Cada precio expresa la situación, el momento actual, de un conflicto social existente. Muy poca intervención se puede hacer en tal conflicto a partir del control de precios: siempre se pueden trampear, siempre se termina cediendo (generalmente, para un mismo lado). Mucho hay por hacer en materia de ampliar la oferta, de hincar el diente en la torta oligopólica, de situar al Estado como un agente productivo con mando tecnológico. A la fecha el gobierno nacional optó por lo primero, y con mala gestión.

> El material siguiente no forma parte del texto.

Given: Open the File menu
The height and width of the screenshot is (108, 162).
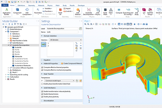Looking at the screenshot, I should pyautogui.click(x=5, y=5).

Hay que recordar que el salario es un precio más, aquel que corresponde al tiempo de trabajo vendido. Y que cuando crece menos que el precio de los productos, el fantasma reaparece. Y que lo importante no es tanto el miedo, la experiencia aterradora que ello conlleva, sino las posiciones, el guión, el escenario que se monta. Porque, en suma, un fantasma, una escena donde cada posición se repite, es un conflicto que no avanza, donde el héroe vive como simple víctima pasiva. El fantasma de la inflación está para plantear un escenario en el que jamás el ojo puede ver la posición de los que estructuralmente ganan. Por eso, a veces hasta sentimos culpa cuando la plata no nos alcanza.